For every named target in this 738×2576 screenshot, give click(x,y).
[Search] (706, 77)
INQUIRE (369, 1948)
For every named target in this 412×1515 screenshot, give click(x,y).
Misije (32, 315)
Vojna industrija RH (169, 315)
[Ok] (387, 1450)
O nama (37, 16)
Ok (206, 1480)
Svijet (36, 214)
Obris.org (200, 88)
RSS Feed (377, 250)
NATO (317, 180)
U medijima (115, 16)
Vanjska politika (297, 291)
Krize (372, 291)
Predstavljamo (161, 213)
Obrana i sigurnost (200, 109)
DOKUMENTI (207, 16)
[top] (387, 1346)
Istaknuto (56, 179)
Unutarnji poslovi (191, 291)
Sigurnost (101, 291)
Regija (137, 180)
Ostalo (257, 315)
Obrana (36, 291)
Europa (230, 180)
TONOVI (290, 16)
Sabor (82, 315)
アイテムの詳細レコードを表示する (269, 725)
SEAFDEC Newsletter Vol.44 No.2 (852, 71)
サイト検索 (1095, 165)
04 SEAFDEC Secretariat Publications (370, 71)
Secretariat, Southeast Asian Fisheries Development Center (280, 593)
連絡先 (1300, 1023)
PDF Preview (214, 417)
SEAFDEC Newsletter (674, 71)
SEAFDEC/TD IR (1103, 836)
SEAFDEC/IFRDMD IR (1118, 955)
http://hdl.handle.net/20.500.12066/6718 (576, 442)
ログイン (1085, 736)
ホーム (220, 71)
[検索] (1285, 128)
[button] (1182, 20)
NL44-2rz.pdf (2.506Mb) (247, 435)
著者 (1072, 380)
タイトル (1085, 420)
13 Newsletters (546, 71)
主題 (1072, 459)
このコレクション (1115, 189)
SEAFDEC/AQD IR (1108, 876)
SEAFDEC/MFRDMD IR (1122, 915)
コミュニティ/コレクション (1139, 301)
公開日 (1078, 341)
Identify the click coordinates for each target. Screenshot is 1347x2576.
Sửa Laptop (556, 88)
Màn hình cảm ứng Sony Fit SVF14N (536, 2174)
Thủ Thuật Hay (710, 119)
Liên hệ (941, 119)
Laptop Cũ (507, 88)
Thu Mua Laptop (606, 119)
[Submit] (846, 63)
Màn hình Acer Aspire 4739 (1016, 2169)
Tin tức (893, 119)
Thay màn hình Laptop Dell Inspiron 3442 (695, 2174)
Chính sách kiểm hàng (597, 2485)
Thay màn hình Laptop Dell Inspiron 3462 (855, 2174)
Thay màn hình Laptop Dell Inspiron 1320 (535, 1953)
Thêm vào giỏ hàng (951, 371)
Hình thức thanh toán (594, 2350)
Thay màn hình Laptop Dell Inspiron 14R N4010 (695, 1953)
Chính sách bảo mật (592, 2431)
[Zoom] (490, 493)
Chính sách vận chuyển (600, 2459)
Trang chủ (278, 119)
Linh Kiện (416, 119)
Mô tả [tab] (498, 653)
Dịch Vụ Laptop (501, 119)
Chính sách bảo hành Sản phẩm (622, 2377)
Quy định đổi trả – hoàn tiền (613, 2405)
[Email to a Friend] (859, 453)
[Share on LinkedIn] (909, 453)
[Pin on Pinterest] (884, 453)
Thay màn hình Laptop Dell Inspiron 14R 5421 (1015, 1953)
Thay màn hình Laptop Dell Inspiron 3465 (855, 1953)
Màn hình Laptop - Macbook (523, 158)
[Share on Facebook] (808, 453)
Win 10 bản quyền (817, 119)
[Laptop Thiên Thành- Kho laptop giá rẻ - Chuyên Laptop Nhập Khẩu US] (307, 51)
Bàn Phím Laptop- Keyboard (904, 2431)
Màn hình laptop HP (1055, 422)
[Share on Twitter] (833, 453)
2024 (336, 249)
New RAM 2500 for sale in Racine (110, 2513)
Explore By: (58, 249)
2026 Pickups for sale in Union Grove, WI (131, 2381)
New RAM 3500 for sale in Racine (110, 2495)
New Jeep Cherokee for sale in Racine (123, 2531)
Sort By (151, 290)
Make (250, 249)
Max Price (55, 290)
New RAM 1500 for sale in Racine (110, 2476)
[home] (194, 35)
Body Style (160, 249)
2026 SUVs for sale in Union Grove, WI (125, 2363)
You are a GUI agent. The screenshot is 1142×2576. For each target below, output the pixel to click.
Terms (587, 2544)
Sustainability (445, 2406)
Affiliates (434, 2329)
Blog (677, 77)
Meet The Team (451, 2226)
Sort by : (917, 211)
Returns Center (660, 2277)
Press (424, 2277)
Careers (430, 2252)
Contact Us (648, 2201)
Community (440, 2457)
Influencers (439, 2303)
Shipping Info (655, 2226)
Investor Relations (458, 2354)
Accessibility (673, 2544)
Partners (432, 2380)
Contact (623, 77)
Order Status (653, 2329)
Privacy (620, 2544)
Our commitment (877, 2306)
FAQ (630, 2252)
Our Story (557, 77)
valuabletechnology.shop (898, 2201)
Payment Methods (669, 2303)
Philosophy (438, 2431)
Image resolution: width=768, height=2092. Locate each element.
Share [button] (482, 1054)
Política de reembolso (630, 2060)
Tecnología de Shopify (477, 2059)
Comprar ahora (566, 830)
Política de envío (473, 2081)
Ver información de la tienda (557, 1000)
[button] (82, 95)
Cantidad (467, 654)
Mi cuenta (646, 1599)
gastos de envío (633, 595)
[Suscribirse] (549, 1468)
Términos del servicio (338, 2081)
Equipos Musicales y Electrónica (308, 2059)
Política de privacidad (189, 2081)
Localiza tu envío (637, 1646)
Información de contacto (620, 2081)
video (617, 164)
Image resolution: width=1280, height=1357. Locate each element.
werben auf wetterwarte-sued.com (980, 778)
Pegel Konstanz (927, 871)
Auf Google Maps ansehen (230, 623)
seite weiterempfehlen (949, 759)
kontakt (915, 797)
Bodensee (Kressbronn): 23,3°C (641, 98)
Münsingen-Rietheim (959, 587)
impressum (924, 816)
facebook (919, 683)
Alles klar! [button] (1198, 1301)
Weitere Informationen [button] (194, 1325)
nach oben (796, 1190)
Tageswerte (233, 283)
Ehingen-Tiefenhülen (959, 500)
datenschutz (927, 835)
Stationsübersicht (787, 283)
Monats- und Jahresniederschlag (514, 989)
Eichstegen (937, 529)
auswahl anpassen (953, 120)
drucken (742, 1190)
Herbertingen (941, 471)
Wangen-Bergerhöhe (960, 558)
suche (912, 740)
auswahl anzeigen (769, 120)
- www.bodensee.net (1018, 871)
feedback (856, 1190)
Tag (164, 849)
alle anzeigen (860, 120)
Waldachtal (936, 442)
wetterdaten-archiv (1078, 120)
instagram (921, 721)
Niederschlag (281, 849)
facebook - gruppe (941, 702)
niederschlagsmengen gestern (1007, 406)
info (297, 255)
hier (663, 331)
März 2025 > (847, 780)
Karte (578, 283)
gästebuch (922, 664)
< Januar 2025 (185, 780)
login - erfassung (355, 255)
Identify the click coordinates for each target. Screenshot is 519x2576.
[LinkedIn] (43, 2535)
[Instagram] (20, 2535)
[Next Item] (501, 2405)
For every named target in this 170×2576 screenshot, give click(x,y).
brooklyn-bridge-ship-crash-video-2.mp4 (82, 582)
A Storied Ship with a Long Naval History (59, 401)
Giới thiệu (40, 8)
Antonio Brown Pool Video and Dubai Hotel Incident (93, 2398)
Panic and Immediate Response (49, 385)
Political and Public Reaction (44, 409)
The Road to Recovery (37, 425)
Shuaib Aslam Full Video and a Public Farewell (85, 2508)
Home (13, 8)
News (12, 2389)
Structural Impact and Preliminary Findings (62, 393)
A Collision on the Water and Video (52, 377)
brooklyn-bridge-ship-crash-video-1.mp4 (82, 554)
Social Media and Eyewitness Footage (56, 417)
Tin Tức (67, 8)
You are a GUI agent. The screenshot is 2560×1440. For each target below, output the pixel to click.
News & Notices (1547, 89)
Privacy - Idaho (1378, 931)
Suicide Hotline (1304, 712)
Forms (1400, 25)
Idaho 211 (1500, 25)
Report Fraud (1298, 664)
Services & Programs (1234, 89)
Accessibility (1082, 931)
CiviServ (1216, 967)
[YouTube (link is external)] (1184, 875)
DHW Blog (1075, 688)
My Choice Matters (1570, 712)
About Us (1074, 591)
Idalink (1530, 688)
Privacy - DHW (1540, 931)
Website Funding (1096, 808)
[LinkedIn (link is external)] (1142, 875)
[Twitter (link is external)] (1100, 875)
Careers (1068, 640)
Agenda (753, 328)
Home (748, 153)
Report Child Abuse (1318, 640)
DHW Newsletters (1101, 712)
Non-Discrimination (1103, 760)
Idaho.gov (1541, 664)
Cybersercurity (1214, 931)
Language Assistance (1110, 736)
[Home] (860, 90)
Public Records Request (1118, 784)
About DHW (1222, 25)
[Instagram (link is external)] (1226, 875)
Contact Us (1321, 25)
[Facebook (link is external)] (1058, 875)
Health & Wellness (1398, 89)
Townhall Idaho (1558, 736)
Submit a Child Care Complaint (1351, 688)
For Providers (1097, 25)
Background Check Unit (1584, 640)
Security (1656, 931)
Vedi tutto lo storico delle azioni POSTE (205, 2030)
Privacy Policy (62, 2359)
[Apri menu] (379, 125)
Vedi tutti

* * * * * * * * *

HOW TO COMPLETE THIS TASK:
Only one stretch of the data above is needed. Restate it word for word, from the line containing "[Next Item] (501, 2405)" through the line containing "Website Funding (1096, 808)", both ends included.

OUTPUT FOR THIS EXERCISE:
[Next Item] (501, 2405)
For every named target in this 170×2576 screenshot, give click(x,y).
brooklyn-bridge-ship-crash-video-2.mp4 (82, 582)
A Storied Ship with a Long Naval History (59, 401)
Giới thiệu (40, 8)
Antonio Brown Pool Video and Dubai Hotel Incident (93, 2398)
Panic and Immediate Response (49, 385)
Political and Public Reaction (44, 409)
The Road to Recovery (37, 425)
Shuaib Aslam Full Video and a Public Farewell (85, 2508)
Home (13, 8)
News (12, 2389)
Structural Impact and Preliminary Findings (62, 393)
A Collision on the Water and Video (52, 377)
brooklyn-bridge-ship-crash-video-1.mp4 (82, 554)
Social Media and Eyewitness Footage (56, 417)
Tin Tức (67, 8)
You are a GUI agent. The screenshot is 2560×1440. For each target below, output the pixel to click.
News & Notices (1547, 89)
Privacy - Idaho (1378, 931)
Suicide Hotline (1304, 712)
Forms (1400, 25)
Idaho 211 (1500, 25)
Report Fraud (1298, 664)
Services & Programs (1234, 89)
Accessibility (1082, 931)
CiviServ (1216, 967)
[YouTube (link is external)] (1184, 875)
DHW Blog (1075, 688)
My Choice Matters (1570, 712)
About Us (1074, 591)
Idalink (1530, 688)
Privacy - DHW (1540, 931)
Website Funding (1096, 808)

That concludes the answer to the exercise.